Start of Given data
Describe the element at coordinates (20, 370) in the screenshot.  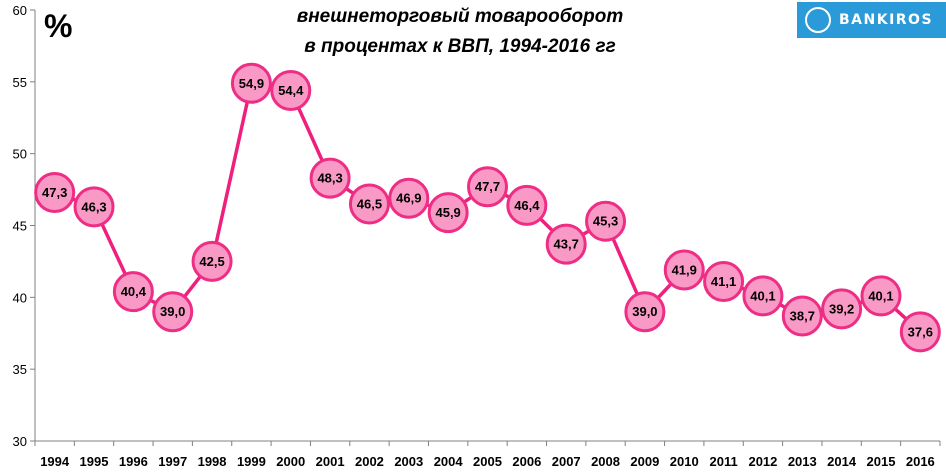
I see `y-tick-label: 35` at that location.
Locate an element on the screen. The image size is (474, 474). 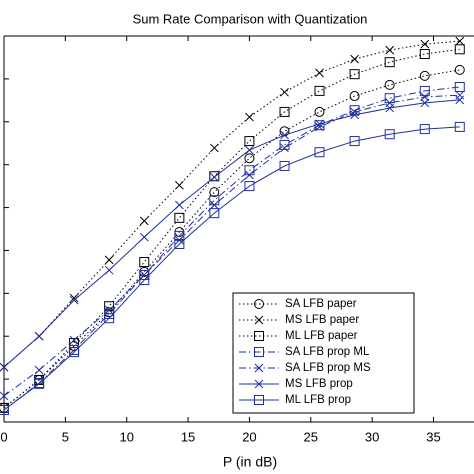
x-tick-label: 35 is located at coordinates (433, 436).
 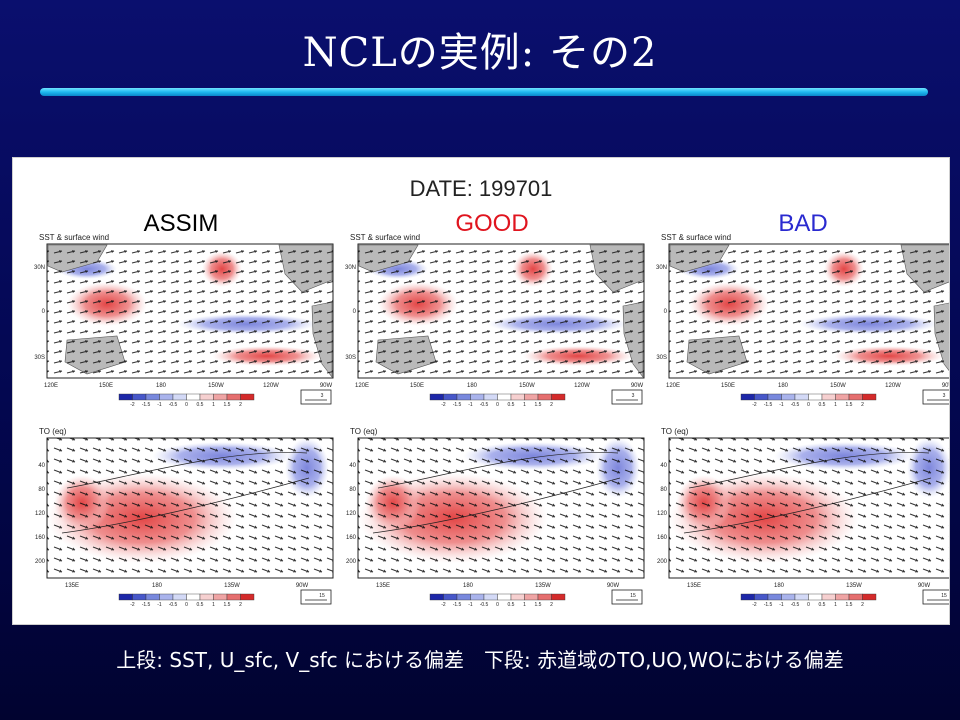 What do you see at coordinates (458, 405) in the screenshot?
I see `map-colorbar-tick: -1.5` at bounding box center [458, 405].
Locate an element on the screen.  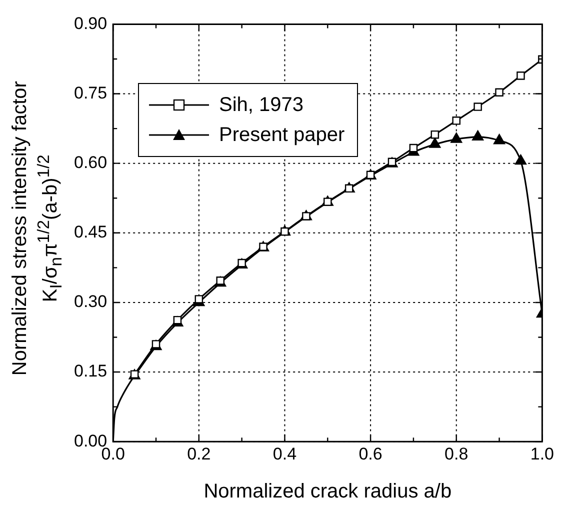
y-tick-label: 0.60 is located at coordinates (91, 162).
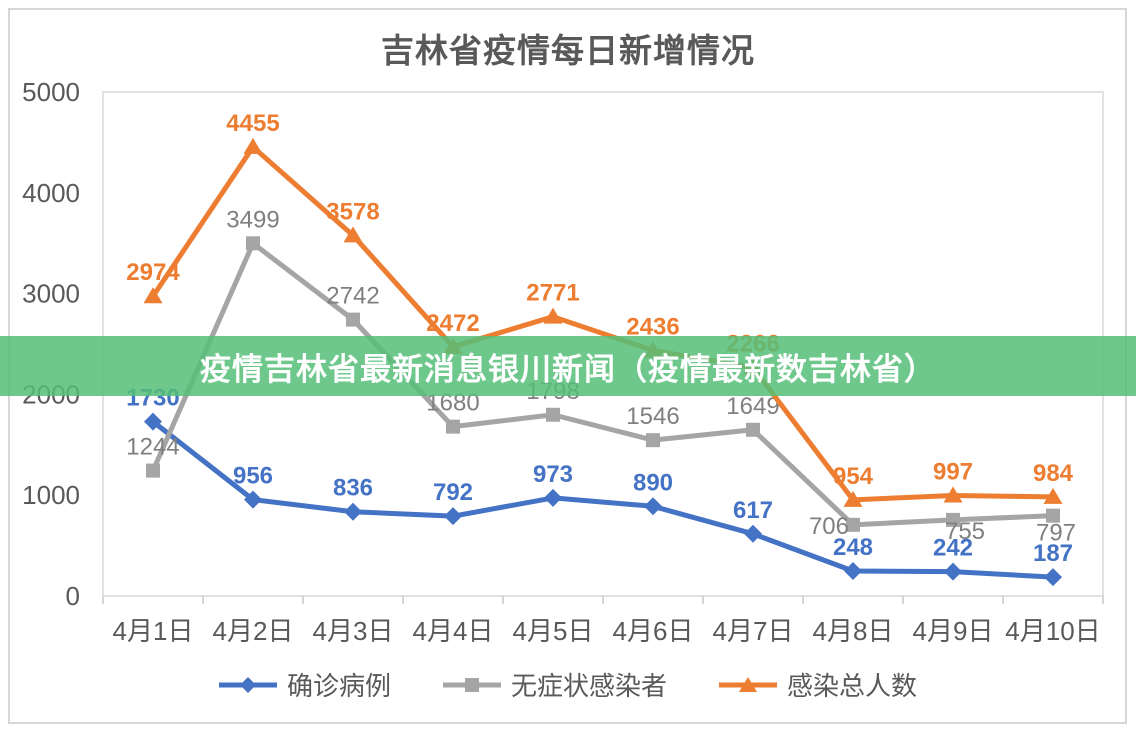 The height and width of the screenshot is (732, 1136). I want to click on legend-item-confirmed-cases: 确诊病例, so click(304, 684).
End of Given data
Aim of the task
Can you rewrite every row with "Locate an element" swapped for "Find an element" and nothing else changed, omitting the pictures?

The completed task
Describe the element at coordinates (20, 370) in the screenshot.  
I see `y-tick-label: 35` at that location.
Find an element on the screen. The image size is (474, 474). 
x-tick-label: 35 is located at coordinates (433, 436).
  What do you see at coordinates (458, 405) in the screenshot?
I see `map-colorbar-tick: -1.5` at bounding box center [458, 405].
Find an element on the screen.  
y-tick-label: 0.60 is located at coordinates (91, 162).
 The height and width of the screenshot is (732, 1136). I want to click on legend-item-confirmed-cases: 确诊病例, so click(304, 684).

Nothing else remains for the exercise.